[Selected extract]

0306

Automatic segmentation of T2-weighted hyperintense lesions in spinal cord injury

Jan Valosek^1,2,3,4, Naga Karthik Enamundram^1,2, Maxime Bouthillier^1,5, Simon Schading-Sassenhausen⁶, Lynn Farner⁶, Dario Pfyffer^6,7, Andrew C. Smith⁸, Kenneth A. Weber II⁷, Patrick Freund^6,9, and Julien Cohen-Adad^1,2,10,11
¹NeuroPoly Lab, Institute of Biomedical Engineering, Polytechnique Montreal, Montreal, QC, Canada, ²Mila - Quebec AI Institute, Montreal, QC, Canada, ³Department of Neurosurgery, Faculty of Medicine and Dentistry, Palacký University Olomouc, Olomouc, Czech Republic, ⁴Department of Neurology, Faculty of Medicine and Dentistry, Palacký University Olomouc, Olomouc, Czech Republic, ⁵Centre Hospitalier de l’Université de Montréal, University of Montreal, Montreal, QC, Canada, ⁶Spinal Cord Injury Center, Balgrist University Hospital, University of Zürich, Zürich, Switzerland, ⁷Department of Anesthesiology, Perioperative and Pain Medicine, Stanford University School of Medicine, Standford, CA, United States, ⁸Department of Physical Medicine and Rehabilitation Physical Therapy Program, University of Colorado School of Medicine, Aurora, CO, United States, ⁹Department of Neurophysics, Max Planck Institute for Human Cognitive and Brain Sciences, Leipzig, Germany, ¹⁰Functional Neuroimaging Unit, CRIUGM, Université de Montréal, Montreal, QC, Canada, ¹¹Centre de Recherche du CHU Sainte-Justine, Université de Montréal, Montreal, QC, Canada

Synopsis

Keywords: Analysis/Processing, Spinal Cord, Deep Learning; Spinal Cord Injury; Segmentation

Motivation: Morphometric analysis of the intramedullary lesion following spinal cord injury will assist in understanding the extent of the injury and choosing the best therapeutic strategy for rehabilitation.

[/Selected extract]

_About this task_.
Answer these about the abstract on segmenting spinal cord injury lesions:
1. Which lab at Polytechnique Montreal is the first listed affiliation?
2. Which institute in Leipzig, Germany, appears among the affiliations?
3. According to the Motivation, what two things will morphometric analysis of the intramedullary lesion assist with?

[Provided data]

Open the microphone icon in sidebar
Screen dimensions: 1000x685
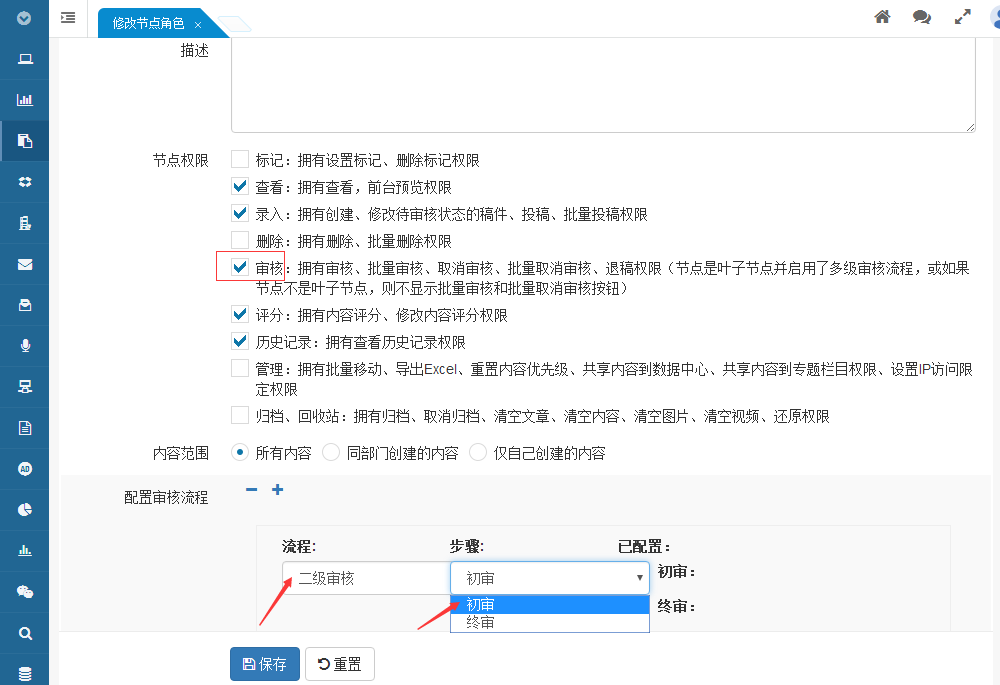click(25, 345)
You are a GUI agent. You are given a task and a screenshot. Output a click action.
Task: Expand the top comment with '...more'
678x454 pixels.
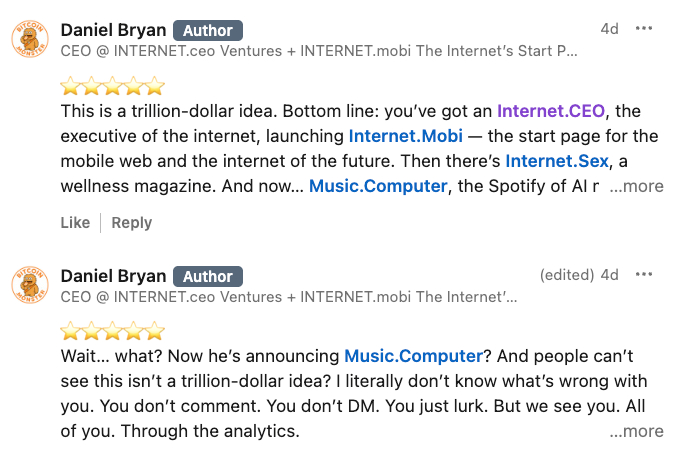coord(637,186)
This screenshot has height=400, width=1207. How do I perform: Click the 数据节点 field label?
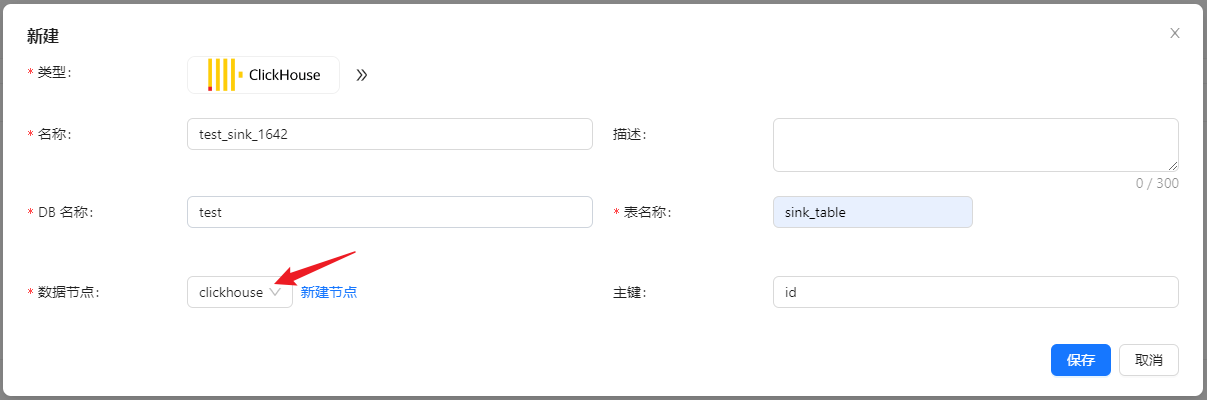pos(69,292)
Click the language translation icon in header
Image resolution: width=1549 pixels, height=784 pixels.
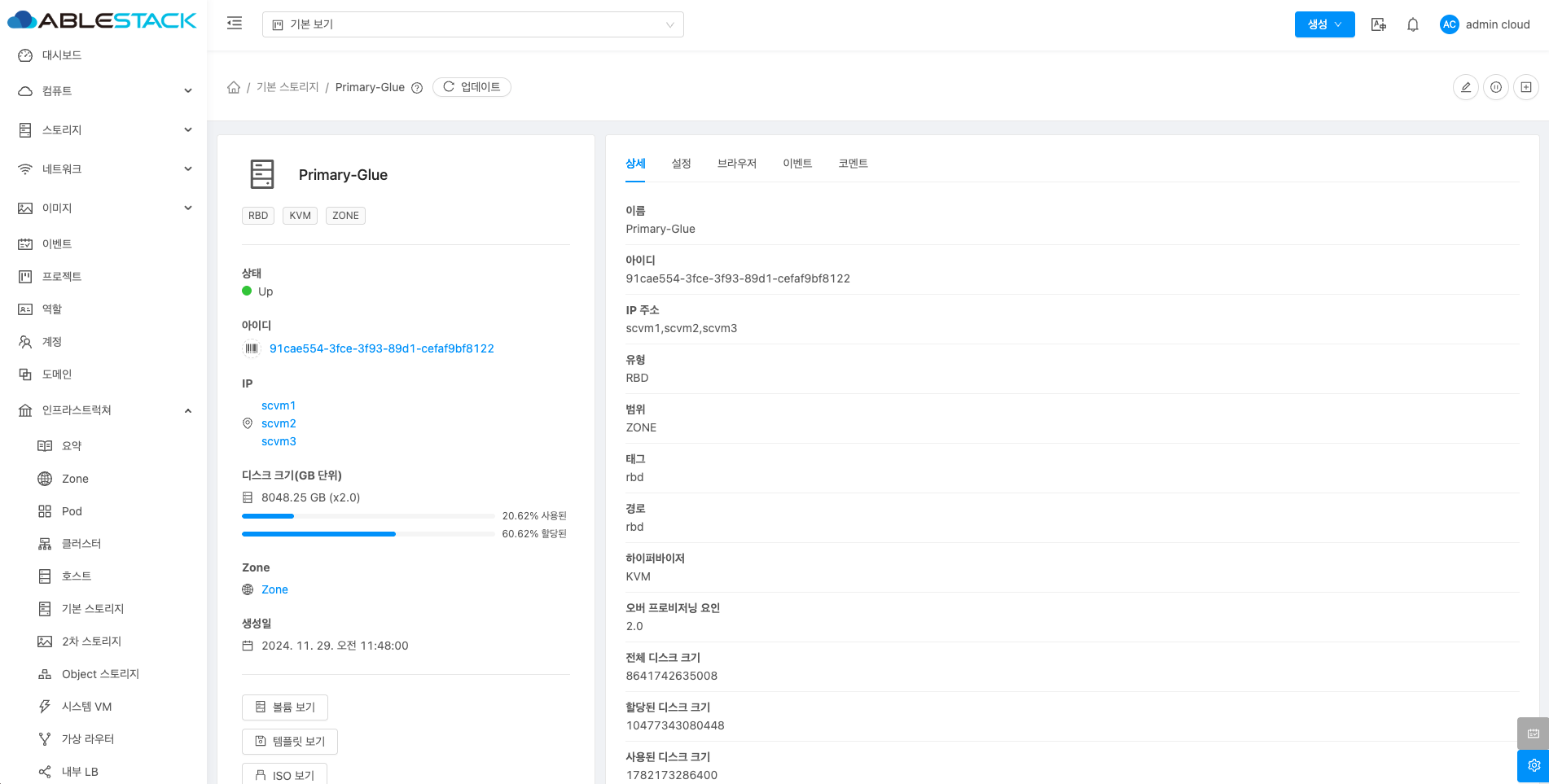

[/Provided data]

_Solved exercise_.
1. The NeuroPoly Lab, Institute of Biomedical Engineering.
2. The Max Planck Institute for Human Cognitive and Brain Sciences (Department of Neurophysics).
3. Understanding the extent of the injury and choosing the best therapeutic strategy for rehabilitation.